*EXTRACT PROVIDED:*
Ocean Park residents are a step closer to resolving the bad blood they have with Fraser Health and the Provincial Health Services Authority.
The Fraser Health Authority board of directors announced at its public meeting Wednesday morning that it will meet with residents to discuss the impending closure of the Ocean Park Medical Laboratory.
Although the item was not on the board’s agenda, the topic was brought up during question-and-answer period.
Last month, several residents called Peace Arch News to voice frustration over a Jan. 15 Provincial Health Services Authority announcement that the Ocean Park laboratory will have its services relocated to Peace Arch Hospital, effective March 2. The decision to relocate the laboratory was jointly made by PHSA and Fraser Health, officials said.
Wednesday, a group of concerned residents used the opportunity to question and pressure the governing body to reverse the decision. More than 100 people attended the morning meeting – held at Hazelmere Golf & Tennis Club – and approximately one third appeared to be there out of concern for the Ocean Park laboratory.

*RECORD EXTRACTS:*
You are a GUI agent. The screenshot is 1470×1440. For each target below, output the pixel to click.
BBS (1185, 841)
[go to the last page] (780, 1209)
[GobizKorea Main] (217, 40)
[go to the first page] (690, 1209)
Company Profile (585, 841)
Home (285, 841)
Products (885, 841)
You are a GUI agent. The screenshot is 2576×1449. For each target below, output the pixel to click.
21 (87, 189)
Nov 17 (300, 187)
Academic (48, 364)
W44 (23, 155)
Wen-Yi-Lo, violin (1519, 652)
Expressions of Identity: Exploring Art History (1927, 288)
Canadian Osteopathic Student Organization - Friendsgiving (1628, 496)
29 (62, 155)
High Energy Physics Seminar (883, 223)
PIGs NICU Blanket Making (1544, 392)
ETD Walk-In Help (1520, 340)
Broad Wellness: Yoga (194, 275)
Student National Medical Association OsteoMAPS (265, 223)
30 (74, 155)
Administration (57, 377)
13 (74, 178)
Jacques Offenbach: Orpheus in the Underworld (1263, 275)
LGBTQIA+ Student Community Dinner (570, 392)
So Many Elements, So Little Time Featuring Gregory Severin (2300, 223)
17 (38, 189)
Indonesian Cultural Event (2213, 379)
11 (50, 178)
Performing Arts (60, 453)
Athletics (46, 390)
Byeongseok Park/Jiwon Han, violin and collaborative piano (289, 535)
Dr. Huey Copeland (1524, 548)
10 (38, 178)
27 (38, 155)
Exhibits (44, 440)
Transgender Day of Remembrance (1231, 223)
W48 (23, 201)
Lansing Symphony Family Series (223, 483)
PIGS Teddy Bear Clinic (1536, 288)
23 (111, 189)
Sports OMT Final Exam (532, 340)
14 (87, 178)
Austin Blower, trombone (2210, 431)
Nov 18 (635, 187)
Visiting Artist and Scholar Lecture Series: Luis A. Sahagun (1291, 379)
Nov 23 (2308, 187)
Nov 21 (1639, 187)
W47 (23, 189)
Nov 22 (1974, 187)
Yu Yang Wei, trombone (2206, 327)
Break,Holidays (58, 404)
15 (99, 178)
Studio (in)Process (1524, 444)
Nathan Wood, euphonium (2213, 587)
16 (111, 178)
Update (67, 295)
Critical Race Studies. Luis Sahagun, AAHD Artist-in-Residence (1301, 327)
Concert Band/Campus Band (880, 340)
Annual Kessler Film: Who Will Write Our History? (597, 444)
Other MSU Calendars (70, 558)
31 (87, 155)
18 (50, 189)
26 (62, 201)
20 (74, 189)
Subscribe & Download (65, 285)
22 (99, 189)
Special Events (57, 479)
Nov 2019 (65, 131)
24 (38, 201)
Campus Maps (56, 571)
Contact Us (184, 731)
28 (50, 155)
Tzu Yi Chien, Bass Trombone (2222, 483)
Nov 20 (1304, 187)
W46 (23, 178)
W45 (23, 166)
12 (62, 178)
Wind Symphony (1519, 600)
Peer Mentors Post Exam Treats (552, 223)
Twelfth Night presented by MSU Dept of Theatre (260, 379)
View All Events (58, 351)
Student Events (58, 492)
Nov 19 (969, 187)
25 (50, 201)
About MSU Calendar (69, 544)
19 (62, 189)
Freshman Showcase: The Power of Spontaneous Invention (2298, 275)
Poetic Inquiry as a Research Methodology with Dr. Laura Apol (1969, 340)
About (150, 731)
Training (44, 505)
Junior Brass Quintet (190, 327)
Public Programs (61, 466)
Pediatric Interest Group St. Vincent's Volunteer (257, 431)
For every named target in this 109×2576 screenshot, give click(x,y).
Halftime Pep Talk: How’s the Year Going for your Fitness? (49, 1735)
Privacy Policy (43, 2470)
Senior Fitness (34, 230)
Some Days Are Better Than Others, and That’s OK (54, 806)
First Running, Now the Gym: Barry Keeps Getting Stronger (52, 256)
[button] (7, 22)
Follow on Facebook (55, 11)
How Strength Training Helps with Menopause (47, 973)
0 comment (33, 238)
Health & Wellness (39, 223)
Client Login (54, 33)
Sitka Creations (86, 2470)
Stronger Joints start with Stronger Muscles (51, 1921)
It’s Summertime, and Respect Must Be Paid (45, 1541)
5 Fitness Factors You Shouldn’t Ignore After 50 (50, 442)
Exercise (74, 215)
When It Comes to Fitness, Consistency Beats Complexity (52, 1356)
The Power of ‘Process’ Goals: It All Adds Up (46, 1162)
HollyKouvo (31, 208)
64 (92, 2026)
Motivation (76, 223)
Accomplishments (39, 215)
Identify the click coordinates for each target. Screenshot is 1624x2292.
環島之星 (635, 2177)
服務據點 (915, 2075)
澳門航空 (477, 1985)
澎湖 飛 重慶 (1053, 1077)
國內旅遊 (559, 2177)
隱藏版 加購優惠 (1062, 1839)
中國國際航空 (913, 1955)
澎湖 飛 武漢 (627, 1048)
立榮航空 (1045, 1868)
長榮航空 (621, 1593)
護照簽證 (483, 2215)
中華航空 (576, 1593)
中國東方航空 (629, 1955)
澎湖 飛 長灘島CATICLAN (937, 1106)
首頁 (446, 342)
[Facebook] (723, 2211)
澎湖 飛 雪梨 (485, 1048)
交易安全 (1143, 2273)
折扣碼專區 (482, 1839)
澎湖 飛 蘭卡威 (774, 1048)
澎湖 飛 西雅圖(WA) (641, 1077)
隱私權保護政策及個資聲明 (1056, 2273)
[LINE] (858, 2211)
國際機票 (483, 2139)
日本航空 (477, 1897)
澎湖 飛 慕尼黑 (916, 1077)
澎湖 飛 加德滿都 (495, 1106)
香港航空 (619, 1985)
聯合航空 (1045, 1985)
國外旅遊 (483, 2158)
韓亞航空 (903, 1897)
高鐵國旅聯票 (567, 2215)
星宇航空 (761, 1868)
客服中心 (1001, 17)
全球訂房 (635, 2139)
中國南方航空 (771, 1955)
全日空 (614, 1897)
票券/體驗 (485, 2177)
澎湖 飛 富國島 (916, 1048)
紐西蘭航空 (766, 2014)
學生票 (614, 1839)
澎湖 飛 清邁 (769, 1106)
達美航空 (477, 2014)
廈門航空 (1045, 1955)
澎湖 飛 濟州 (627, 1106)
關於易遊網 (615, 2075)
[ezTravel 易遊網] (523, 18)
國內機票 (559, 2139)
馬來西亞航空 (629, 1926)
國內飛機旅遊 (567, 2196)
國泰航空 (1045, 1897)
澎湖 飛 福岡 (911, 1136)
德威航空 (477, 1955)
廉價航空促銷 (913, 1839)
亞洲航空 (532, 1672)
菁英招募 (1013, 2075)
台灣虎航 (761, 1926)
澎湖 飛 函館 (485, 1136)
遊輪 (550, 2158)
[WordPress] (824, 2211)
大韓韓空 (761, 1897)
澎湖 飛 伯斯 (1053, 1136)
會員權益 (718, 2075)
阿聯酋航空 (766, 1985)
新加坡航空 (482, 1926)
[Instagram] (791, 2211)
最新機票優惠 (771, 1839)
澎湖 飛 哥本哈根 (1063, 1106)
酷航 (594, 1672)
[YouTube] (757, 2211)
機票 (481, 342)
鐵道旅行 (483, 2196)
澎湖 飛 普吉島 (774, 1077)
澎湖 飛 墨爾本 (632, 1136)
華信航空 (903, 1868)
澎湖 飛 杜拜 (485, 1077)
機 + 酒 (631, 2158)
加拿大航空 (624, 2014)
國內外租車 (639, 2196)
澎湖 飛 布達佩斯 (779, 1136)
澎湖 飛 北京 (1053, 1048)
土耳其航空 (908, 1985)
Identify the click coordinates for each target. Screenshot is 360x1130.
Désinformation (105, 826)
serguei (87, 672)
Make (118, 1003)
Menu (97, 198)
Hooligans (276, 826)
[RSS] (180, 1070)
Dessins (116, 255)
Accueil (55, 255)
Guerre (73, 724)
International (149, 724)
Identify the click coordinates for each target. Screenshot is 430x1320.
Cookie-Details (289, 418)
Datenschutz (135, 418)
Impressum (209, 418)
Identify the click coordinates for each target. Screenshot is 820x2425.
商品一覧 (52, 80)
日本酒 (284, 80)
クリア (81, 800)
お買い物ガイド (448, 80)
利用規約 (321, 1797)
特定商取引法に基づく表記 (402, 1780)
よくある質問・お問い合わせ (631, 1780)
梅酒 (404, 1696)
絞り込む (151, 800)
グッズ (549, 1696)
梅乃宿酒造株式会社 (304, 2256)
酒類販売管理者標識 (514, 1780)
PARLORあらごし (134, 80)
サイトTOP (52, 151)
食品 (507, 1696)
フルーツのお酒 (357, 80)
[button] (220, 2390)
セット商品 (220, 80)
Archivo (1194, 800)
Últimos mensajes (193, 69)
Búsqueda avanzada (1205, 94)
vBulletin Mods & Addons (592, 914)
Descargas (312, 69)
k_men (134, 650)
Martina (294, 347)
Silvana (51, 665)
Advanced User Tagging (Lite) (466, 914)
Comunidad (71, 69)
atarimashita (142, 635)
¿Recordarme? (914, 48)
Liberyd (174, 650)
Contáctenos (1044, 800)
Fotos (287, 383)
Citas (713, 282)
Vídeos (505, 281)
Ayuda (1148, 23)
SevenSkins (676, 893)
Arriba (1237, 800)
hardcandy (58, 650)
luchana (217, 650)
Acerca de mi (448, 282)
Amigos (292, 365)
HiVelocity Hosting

*COMPLETE THE FOLLOWING:*
- a) In one to three sentences, explain how the Ocean Park laboratory closure came to be discussed at the Fraser Health board meeting, according to the news report on the laboratory.
- b) Write the next part of the news report on the Ocean Park laboratory, picking up after its final sentence.
The material was taken from a different source than the news report.

*EXERCISE RESPONSES:*
- a) The closure was not on the board's agenda, but residents brought it up during the question-and-answer period. Several concerned residents used that opportunity to question the board and press it to reverse the decision to move the laboratory's services to Peace Arch Hospital.

- b)
“By moving the lab to Peace Arch Hospital, this will add to the growing pressure on an already overstretched facility, from patient care to parking. As such, I believe that the board should be looking at every opportunity to decentralize its services where possible,” South Surrey resident Ken Harrap said to the board.
Harrap added that, “according to Fraser Health,” the Ocean Park lab handles between 20-25 clients per day, with one employee. PAH, he said, handles between 100-125 clients per day with a staff between 10-12.
Board president Michael Marchbank disagreed with the figures, saying that Fraser Health’s productivity numbers indicate that the lab techs at PAH are about 60 per cent more productive than they are at Ocean Park.
“The information that I have is we have actually seen a decrease in volumes between 2016/2017 from 2015 at that (Ocean Park) lab,” Marchbank said. “It has went down to 8,800 from 9,223.”
Before question-and-answer period, PAH executive director Teresa O’Callaghan and PAH medical director Dr. Gerry Roberts made a presentation about the work that the hospital is doing.
Harrap said the presentation demonstrated “a fundamental contradiction.”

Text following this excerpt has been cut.